In South Korea, the Kospi index showed a positive trend, rising by 0.77% to settle at 2,510.42.

KakaoBank recorded an impressive gain of 8.79%, while SKC also saw a notable increase of 5.44%.

Australia’s S&P/ASX 200 index edged up by 0.28% to reach 7,078.20, led higher by Pexa Group, which surged by 5.84%, and Genesis Minerals, up by 5.4%.

New Zealand’s S&P/NZX 50 index experienced a decline of 0.38%, closing at 11,164.42, with the fallers being led by Ryman Healthcare, down by 3.16%, and A2 Milk Company, which recorded a 2.47% decrease.

In currency markets, the dollar was last down 0.47% on the yen, trading at JPY 147.70, while it decreased 0.12% against the Aussie to AUD 1.5234 and retreated 0.45% on the Kiwi to change hands at NZD 1.6491.

On the oil front, Brent crude futures were last down 0.91% on ICE at $81.57 per barrel, while the NYMEX quote for West Texas Intermediate decreased 0.96% to $77.08.

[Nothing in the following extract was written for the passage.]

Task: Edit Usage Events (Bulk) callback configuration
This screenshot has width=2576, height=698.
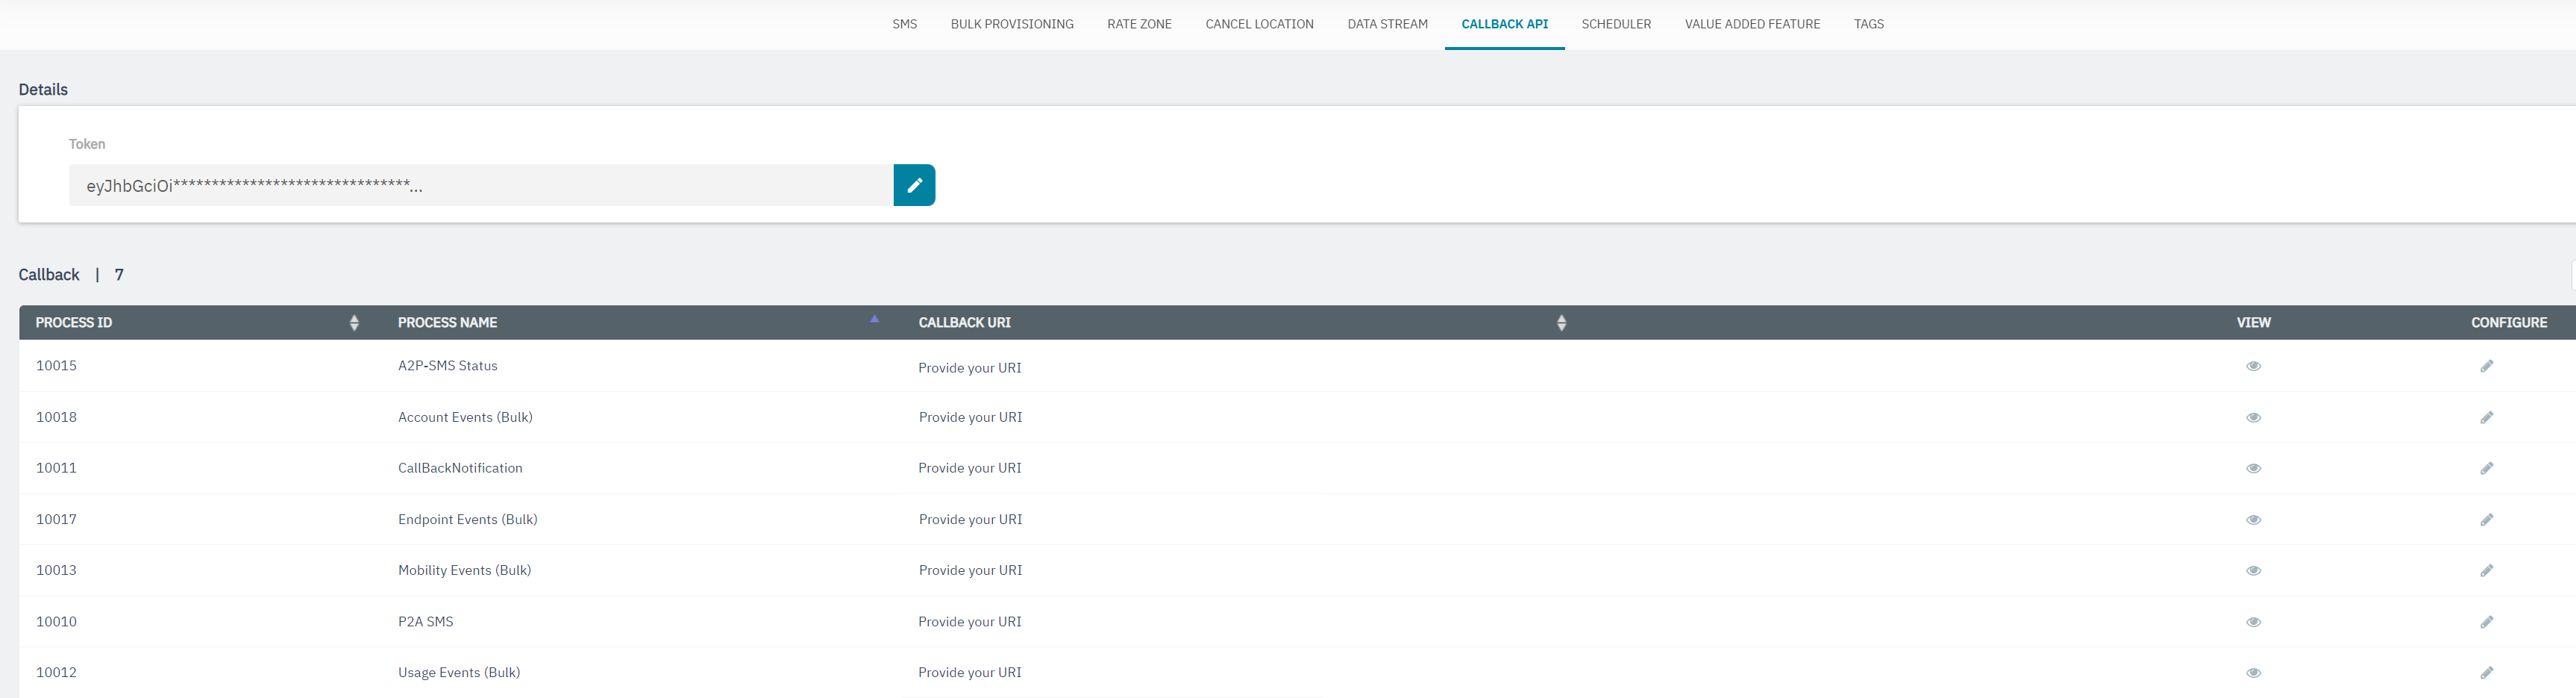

Producer price, export growth slows in South Korea

In economic news, South Korea’s producer price index (PPI) saw a year-on-year increase of 0.8% in October, indicating a slower growth rate than the 1.3% expansion observed in the prior month.

Additionally, on a monthly basis, the PPI declined 0.1%, marking the first instance of a month-on-month decrease in three months.

The decline was primarily attributed to a notable 5.5% drop in agricultural, forestry, and marine product prices.

At the same time, 20-day exports from South Korea rose 2.2% year-on-year in November, slowing from their 4.6% improvement in October.

Kelvin Lam at Pantheon Macroeconomics said the future trend in Korean exports depended on how solid the rebound in information technology was.

“It appears that firming chip prices is the main driver - so far - rather than a drastic improvement in electronics demand.

“Chinese demand is another cause for concern, whether the improvements witnessed recently can be sustained or not likely depends on how effective the infrastructure driven stimulus is.”

Lam said that the Chinese property market was still foundering, with prices falling more than the official measures were suggesting.

“As a result, we expect Korean exports to warm up only gradually on the back of a soft global demand outlook and hazy semiconductor demand.”